Intel Broadwell Thread

witeken · Oct 20, 2014

True, I didn't realize that, thanks.

Khato · Oct 20, 2014

Nothingness said:
I can guarantee the code for DGEMM and SGEMM on ARM is just plain horrible and could also be made much faster. But the aim of Geekbench is not to get the absolute fastest code for a given subtest, so IMHO it wouldn't make sense to overtune one of the benchmarks.

Digging around a bit I was able to find this - http://sourceforge.net/p/math-atlas...7-669A-4488-9972-6326853C00E9@bigpond.net.au/ - which implies that for DGEMM at least the Geekbench results for A15 are about 1/5 of what's possible. So A15 should be 5x faster while Haswell should be 10x faster... yet more reason to pay zero attention to Geekbench for cross-platform results.

Basically all that Geekbench tells us on cross-platform results is what would happen if software using some of these algorithms was written, tossed into a compiler, and released without regard for performance... While there's no question that such happens on occasion, what's the frequency of such occurring on non-trivial programs?

Dufus · Oct 20, 2014

AtenRa said:
I didn't make any predictions about performance. I made an analysis of how PL3 could work using Intels available data and how that aluminum backplate can play a role in the device performance.

I don't know about Broadwell but PL3 doesn't seem to work like that for Haswell.

If PL3 power is above PL2 it does nothing, instead PL2 limits. If it's set below PL2 then it can spike to max turbo for about 1ms then average out and will do this continually to provide an average power between it and PL2 in relation to the duty cycle. Unlike the time settings for PL1/2, PL3 seems to be based on how long it averages it's duty cycles. For instance setting 50ms with 10% duty will see a spike every 50ms while setting a time for PL1/2 will let PL1/2 run for that time if power limit has been reached which IIRC works out to a max of ~42 days if continually running at the PL level unless Intel program a max window time, i.e. is not set to zero.

Of course it could be that the Power Limiting in Haswell is broken and Broadwell might be different.

And yes, TDP is a specification, not the maximum power the processor can use. I think Intel include that in all their datasheets. If power limits are unlocked / programmable for the device then it can be set well above TDP to ensure no power throttling providing everything else is kept in check.

Roland00Address · Oct 20, 2014

AtenRa said:
I didn't make any predictions about performance. I made an analysis of how PL3 could work using Intels available data and how that aluminum backplate can play a role in the device performance.

I never said you were making predictions about performance.

I was talking about me, I am not making any predictions on performance until actual devices for the exact reasons you mentioned. Too many moving balls in the air, too many unknowns, we can't solve for the answer.

> DATA FOR ANALYSIS:
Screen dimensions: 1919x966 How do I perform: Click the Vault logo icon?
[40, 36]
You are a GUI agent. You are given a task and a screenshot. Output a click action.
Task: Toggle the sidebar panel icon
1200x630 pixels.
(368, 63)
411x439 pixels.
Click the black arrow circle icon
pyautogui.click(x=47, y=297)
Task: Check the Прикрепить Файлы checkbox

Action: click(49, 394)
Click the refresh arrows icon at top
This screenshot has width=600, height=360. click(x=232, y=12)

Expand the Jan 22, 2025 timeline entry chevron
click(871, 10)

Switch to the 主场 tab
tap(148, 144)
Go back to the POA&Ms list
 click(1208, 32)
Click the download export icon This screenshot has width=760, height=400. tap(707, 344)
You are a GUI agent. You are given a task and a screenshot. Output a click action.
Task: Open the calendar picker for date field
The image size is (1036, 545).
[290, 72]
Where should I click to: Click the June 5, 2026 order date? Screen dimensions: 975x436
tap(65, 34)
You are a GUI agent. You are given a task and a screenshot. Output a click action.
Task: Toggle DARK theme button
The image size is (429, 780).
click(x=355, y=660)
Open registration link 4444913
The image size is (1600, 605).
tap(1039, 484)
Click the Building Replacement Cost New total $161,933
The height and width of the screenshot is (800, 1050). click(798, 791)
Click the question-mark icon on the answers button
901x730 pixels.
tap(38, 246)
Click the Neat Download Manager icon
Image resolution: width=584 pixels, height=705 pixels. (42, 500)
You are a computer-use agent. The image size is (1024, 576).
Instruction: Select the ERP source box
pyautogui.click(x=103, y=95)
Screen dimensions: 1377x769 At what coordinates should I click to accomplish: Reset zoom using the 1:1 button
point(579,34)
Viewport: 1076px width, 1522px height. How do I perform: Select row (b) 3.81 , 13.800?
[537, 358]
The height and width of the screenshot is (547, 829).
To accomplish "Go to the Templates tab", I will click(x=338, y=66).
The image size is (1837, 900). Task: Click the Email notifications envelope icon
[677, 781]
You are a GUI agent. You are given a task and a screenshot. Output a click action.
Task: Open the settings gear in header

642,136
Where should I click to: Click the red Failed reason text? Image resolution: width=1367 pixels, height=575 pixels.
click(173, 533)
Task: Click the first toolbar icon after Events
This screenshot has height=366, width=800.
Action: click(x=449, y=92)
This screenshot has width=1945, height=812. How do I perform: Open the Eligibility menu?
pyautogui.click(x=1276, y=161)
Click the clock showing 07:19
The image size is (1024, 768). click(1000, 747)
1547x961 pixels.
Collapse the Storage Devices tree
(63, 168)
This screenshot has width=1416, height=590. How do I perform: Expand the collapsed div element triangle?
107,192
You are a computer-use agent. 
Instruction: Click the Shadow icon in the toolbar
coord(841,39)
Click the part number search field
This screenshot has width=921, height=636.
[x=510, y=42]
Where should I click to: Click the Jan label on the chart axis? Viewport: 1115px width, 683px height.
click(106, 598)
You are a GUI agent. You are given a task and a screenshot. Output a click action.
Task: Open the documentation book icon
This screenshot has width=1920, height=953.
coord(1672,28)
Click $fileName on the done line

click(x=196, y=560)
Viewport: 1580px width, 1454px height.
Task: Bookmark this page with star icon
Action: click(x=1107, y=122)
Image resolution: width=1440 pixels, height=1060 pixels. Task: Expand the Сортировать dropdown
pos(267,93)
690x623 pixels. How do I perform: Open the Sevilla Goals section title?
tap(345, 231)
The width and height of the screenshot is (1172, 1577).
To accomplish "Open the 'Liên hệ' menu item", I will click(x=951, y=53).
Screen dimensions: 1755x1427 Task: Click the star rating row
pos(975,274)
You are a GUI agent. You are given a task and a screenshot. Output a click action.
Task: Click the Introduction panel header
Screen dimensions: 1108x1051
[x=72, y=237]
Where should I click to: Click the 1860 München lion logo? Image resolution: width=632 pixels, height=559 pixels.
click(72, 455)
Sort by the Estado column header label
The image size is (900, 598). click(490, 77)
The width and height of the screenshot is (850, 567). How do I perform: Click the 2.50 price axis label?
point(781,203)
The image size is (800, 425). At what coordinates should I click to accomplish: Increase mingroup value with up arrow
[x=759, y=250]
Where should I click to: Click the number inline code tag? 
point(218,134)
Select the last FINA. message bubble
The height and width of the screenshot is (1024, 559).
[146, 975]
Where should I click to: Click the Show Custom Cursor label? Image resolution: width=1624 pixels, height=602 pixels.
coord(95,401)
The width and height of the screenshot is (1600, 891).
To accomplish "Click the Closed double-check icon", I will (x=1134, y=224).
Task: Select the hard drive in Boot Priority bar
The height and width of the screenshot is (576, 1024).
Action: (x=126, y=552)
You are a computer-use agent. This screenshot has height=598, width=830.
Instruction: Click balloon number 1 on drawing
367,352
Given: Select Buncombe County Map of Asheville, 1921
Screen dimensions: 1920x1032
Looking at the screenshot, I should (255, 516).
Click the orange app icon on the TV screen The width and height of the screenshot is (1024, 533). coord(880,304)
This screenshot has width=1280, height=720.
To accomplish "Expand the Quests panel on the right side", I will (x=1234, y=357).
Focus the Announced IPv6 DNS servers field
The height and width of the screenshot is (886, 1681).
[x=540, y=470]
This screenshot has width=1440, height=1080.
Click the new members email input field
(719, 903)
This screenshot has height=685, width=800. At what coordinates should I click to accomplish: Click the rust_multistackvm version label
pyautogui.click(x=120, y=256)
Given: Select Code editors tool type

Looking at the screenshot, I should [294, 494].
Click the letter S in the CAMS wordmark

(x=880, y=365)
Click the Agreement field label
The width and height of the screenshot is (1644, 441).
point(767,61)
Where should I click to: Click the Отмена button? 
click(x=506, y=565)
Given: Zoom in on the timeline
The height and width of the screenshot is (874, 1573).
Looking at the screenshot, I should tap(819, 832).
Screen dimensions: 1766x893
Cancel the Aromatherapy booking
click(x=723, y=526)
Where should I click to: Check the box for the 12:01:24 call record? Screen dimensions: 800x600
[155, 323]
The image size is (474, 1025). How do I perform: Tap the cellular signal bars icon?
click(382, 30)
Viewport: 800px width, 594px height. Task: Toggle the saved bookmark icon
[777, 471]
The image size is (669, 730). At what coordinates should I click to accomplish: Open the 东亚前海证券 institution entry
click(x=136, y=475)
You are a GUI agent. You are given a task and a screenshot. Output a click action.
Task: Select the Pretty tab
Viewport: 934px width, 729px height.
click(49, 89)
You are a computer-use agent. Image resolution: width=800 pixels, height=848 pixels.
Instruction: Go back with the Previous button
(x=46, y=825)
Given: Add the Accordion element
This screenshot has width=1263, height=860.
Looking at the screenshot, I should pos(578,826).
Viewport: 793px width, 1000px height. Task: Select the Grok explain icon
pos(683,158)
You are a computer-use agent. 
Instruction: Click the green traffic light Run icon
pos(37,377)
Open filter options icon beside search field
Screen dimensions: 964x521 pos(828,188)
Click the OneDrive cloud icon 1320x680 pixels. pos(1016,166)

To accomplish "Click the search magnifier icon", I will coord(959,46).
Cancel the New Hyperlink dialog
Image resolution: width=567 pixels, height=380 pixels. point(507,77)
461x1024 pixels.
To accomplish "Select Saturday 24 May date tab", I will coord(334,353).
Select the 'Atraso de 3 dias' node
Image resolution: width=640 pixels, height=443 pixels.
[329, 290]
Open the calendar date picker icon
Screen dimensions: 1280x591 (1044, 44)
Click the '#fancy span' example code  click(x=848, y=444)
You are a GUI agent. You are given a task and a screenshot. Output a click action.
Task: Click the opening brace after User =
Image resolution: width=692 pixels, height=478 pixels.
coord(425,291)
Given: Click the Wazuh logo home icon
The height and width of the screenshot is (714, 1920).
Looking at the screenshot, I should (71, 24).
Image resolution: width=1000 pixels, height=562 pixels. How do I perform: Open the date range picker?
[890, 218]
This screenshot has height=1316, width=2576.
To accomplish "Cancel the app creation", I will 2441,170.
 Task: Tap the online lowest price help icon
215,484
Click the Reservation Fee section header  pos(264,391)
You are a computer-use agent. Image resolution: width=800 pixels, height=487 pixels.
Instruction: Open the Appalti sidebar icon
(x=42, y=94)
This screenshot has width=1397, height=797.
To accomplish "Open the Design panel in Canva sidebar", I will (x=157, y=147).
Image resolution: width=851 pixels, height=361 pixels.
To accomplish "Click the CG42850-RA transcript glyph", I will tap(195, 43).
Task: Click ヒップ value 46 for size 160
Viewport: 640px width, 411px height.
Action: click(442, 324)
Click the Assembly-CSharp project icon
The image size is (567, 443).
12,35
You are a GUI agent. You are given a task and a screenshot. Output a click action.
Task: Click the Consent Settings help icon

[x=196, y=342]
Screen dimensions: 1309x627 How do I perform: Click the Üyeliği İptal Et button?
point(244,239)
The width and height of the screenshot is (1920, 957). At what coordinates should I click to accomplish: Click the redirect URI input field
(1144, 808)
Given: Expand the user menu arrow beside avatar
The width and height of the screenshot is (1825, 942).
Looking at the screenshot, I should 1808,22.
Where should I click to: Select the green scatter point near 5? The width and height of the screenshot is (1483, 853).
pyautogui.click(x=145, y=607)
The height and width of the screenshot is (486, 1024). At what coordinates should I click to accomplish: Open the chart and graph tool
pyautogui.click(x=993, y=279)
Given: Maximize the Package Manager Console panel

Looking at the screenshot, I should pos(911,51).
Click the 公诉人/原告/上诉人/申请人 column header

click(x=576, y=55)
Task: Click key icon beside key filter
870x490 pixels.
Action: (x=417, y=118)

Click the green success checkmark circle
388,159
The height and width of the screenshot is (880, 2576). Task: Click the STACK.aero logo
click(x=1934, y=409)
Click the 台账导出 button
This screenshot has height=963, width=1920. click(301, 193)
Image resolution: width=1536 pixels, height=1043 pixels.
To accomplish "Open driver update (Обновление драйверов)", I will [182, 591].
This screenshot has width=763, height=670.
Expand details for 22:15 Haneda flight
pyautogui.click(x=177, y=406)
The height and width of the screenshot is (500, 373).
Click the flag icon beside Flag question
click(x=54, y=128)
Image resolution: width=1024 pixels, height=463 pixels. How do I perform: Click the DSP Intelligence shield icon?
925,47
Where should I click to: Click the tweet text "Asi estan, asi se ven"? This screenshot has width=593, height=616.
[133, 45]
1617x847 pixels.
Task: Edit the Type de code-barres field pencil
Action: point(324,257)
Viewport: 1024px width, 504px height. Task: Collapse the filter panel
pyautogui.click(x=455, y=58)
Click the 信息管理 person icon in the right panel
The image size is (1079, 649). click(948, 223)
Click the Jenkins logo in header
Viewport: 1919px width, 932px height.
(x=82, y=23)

> INSTRUCTIONS TO FOLLOW:
Answer these questions from the Broadwell forum thread.
(a) What fraction of what's possible does Khato say the Geekbench DGEMM results for A15 are?
(b) According to Dufus, what happens on Haswell if PL3 power is set above PL2?
(c) What does Dufus say TDP is, and what is it not?

> ANSWER TO THIS EXERCISE:
(a) About 1/5.
(b) PL3 does nothing, and PL2 limits instead.
(c) TDP is a specification, not the maximum power the processor can use.